→ **Отрывок текста**
--------------------------------------------------
В данном случае существенно то, что само "Братство Великих Целителей" имеет шаманскую структуру. И даже его членов, миде, Хоффман называет шаманами, хотя другие авторы называют их как шаманами, так и знахарями, пророками, визионерами и даже жрецами. Все эти определения частично обоснованы, поскольку миде играют роль как шаманов-целителей, так и визионеров, а в некоторой мере и жрецов. Мы не знаем исторических источников Мидевивина, но его мифологические традиции не очень далеки от сибирских мифов о "первом шамане". Действительно, рассказывают о том, как Минабожо, посланец Дже Манидо, Великого Духа, посредник между ним и людьми, видя страдания больного и поредевшего человечества, открывает самые благородные тайны выдре и внедряет в ее тело мигис (символ миде), чтобы она стала бессмертной и могла посвящать и освящать людей.[991] Поэтому сумка из кожи выдры играет принципиальную роль в посвящении миде: в нее вкладываются мигис, маленькие ракушки, которые, как считается, имеют магико-религиозную силу.[992]
Посвящение кандидатов происходит по основной схеме всех шаманских посвящений. Оно включает откровение тайн (то есть прежде всего миф о Минабожо и о бессмертии выдры), смерть и воскресение кандидата, а также внедрение в его тело большого количества мигис (что удивительно напоминает фарширование "магическими камешками" тела будущего мага в Австралии и в других регионах). Существует четыре степени посвящения, причем три последних посвящения являются лишь повторением первой церемонии. Строится мидевиган [midewigan] — "Большая Целительская Ложа", огороженное пространство 25 на 8 метров; просветы между столбами закладываются зелеными ветками для защиты от любопытных. На расстоянии около тридцати метров сооружается вигвам — парильня для кандидата. Вождь назначает мастера, который открывает кандидату происхождение и свойства бубна и погремушек и учит его пользоваться ими для вызова Великого Бога (Манидо) и заклинания демонов. Его обучают также магическим песням, распознаванию лекарственных растений, лечению и — особо — элементам тайной доктрины. Шесть или пять дней перед церемонией кандидат ежедневно очищается в парильне и присутствует на демонстрации магических сил миде, которые внутри мидевигана на расстоянии приводят в движение различные деревянные фигурки, а особенно собственные сумки. В последнюю ночь кандидат остается со своим наставником в парильне, а на следующее утро, если небо ясное, после очередного очищения начинается церемония посвящения. В "Большой Целительской Ложе" собираются все миде. После долгого безмолвного курения они запевают ритуальные песни, в которых раскрываются тайные (чаще всего непонятные) аспекты древнейшего предания. В определенный момент все миде встают и, подходя к кандидату, «убивают» его прикосновением своих мигис.[993] Кандидат начинает дрожать, падает на колени и, когда ему в рот вкладывают миги, теряет сознание и падает на землю. Затем к нему прикасаются сумкой, и кандидат «воскресает». Его учат магической песне, а вождь дарит ему сумку из шкуры выдры, и кандидат вкладывает в нее свои мигис. Чтобы проверить могущество этих ракушек, кандидат по очереди прикасается ко всем членам братства, которые падают на землю как пораженные громом, чтобы затем воскреснуть после такой же процедуры прикосновения. Теперь кандидат убедился, что ракушки дают как смерть, так и жизнь. На завершающей церемонию трапезе самый старший миде рассказывает предания Мидевивина, а в самом конце новый член поет свою песнь, аккомпанируя себе на бубне.
--------------------------------------------------
→ **Исходные данные**

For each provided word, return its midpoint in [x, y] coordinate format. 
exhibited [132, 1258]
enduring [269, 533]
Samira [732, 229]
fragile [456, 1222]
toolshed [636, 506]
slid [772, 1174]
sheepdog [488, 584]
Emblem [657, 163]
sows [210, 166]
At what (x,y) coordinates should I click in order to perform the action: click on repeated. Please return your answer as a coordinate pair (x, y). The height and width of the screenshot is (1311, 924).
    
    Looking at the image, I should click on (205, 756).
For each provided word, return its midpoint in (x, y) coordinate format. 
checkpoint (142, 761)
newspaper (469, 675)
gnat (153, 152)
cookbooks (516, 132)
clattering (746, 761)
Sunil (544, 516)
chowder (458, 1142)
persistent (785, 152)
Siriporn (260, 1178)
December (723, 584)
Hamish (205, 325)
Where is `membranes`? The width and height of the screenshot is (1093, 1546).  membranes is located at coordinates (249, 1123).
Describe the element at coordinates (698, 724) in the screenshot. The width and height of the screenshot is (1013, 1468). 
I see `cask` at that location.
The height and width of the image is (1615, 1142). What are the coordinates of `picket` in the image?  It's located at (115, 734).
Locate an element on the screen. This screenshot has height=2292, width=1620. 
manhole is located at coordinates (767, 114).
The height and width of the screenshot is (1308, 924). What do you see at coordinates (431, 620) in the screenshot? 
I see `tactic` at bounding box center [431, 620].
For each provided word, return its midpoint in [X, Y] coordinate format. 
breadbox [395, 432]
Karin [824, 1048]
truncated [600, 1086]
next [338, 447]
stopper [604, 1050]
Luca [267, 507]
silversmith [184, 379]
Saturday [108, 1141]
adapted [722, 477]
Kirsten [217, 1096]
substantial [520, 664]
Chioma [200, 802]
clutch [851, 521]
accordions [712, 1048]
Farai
--------------------------------------------------
→ **Задание**
Какими словами, согласно отрывку о Мидевивине, другие авторы называют миде? Перечислите все. Записи — отдельный материал, с отрывком они не связаны.

→ **Ответ**
Шаманы, знахари, пророки, визионеры, жрецы.